## WRITTEN INSTRUCTION
Reproduce the records word for word, starting with the line that contains "will (130, 116)." and continuing through the line that contains "tap(1011, 149)", with both of those lines included.
►
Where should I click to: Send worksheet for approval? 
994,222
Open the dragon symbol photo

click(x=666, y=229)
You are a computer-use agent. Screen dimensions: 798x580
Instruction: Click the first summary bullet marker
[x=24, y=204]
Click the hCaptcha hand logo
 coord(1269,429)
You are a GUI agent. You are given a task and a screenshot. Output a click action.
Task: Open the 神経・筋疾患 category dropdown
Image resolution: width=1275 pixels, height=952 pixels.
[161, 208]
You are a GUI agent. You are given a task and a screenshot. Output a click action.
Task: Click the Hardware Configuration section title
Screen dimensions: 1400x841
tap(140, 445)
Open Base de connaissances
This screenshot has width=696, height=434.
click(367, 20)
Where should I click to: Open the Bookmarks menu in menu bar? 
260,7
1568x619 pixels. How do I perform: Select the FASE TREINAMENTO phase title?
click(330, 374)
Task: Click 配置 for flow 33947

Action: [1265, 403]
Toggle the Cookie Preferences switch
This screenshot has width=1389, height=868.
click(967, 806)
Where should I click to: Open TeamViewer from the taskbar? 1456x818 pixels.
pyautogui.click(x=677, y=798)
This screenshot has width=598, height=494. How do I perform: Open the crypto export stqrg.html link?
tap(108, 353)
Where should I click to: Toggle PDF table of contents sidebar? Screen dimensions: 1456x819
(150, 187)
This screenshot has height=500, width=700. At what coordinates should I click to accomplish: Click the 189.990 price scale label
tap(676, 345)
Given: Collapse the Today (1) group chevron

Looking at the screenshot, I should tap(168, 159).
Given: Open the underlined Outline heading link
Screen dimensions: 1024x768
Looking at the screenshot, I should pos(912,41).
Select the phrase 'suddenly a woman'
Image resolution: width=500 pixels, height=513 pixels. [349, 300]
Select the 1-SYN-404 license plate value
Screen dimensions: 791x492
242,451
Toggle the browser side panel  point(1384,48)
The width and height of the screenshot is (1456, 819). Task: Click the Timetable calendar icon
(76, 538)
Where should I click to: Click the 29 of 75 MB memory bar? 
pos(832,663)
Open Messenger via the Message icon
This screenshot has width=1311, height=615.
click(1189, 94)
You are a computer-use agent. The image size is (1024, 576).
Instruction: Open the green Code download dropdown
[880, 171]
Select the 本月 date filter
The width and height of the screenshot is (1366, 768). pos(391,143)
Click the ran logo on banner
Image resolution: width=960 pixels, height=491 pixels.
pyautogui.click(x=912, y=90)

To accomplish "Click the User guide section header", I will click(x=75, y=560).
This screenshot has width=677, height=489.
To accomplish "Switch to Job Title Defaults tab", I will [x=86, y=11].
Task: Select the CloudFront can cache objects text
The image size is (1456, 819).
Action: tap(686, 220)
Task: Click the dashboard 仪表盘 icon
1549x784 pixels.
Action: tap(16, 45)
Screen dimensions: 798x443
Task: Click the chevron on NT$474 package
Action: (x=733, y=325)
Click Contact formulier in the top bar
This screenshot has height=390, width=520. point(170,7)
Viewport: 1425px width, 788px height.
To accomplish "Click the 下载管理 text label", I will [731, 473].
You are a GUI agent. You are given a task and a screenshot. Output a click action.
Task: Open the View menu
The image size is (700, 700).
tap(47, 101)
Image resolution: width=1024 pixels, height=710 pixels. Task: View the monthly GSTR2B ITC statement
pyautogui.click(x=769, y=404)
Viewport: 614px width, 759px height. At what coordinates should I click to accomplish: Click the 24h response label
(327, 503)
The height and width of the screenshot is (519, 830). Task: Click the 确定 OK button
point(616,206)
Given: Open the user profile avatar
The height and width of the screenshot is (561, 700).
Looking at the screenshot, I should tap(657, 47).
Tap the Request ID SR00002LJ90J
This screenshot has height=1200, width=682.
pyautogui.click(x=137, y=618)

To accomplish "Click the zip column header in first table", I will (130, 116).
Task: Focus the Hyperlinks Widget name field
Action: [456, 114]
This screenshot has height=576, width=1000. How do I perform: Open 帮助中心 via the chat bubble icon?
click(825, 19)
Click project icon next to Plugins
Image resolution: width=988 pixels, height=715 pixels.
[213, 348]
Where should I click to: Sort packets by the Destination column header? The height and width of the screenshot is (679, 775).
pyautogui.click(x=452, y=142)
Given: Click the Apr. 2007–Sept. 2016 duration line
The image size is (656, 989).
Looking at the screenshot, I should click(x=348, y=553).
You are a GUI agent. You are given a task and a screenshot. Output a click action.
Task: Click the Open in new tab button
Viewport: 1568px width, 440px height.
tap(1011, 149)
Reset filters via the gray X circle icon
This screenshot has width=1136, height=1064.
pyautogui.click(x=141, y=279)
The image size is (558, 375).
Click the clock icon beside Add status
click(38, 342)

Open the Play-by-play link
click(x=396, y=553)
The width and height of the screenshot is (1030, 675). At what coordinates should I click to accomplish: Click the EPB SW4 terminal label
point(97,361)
◄
## FINISHED EXERCISE
To accomplish "Click the zip column header in first table", I will (130, 116).
Task: Focus the Hyperlinks Widget name field
Action: [456, 114]
This screenshot has height=576, width=1000. How do I perform: Open 帮助中心 via the chat bubble icon?
click(825, 19)
Click project icon next to Plugins
Image resolution: width=988 pixels, height=715 pixels.
[213, 348]
Where should I click to: Sort packets by the Destination column header? The height and width of the screenshot is (679, 775).
pyautogui.click(x=452, y=142)
Given: Click the Apr. 2007–Sept. 2016 duration line
The image size is (656, 989).
Looking at the screenshot, I should click(x=348, y=553).
You are a GUI agent. You are given a task and a screenshot. Output a click action.
Task: Click the Open in new tab button
Viewport: 1568px width, 440px height.
tap(1011, 149)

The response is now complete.